[Stored entries]
◇ ◇ ◇

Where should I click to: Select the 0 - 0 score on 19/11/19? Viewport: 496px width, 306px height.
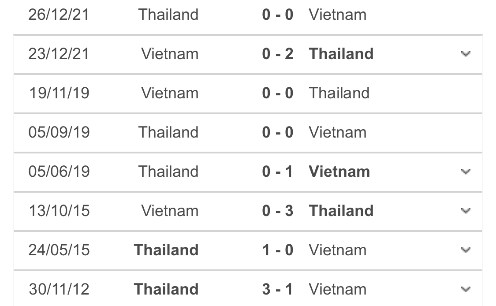(x=278, y=93)
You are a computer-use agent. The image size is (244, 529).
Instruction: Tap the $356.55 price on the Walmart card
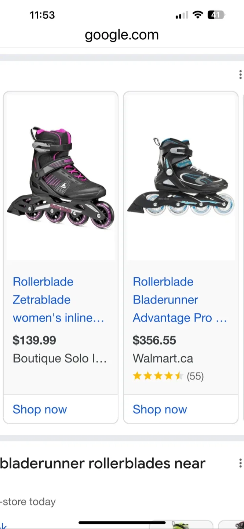[154, 340]
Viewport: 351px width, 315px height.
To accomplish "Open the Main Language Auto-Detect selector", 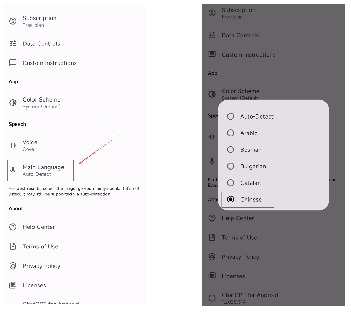I will [x=43, y=171].
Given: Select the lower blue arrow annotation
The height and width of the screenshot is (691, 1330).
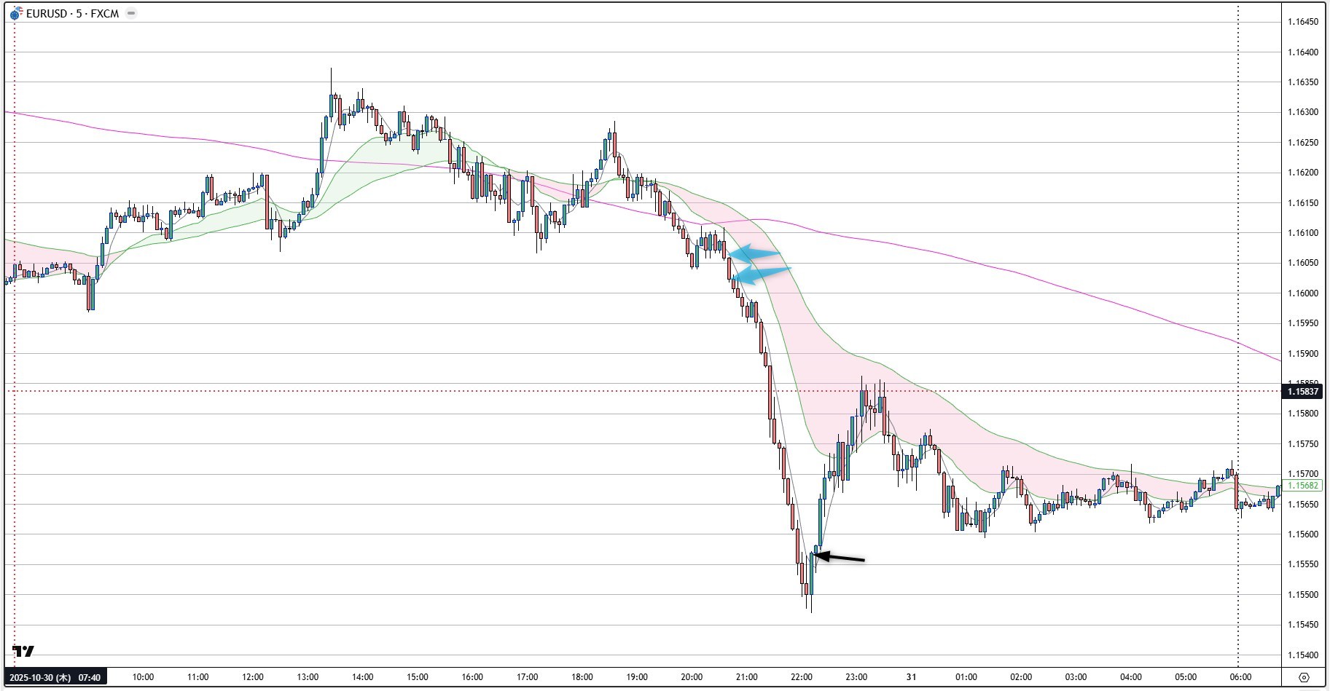Looking at the screenshot, I should pos(761,275).
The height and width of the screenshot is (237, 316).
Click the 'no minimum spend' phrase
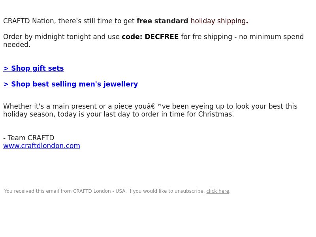coord(271,37)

◇ ◇ ◇

Every line from the one that contains "The height and width of the screenshot is (691, 1330)." through the end of the records above is to be reproduced exactly; no picture goes in the copy.

**Answer to the exercise**
The height and width of the screenshot is (691, 1330).
Looking at the screenshot, I should pos(761,275).
The height and width of the screenshot is (237, 316).
Click the 'no minimum spend' phrase
coord(271,37)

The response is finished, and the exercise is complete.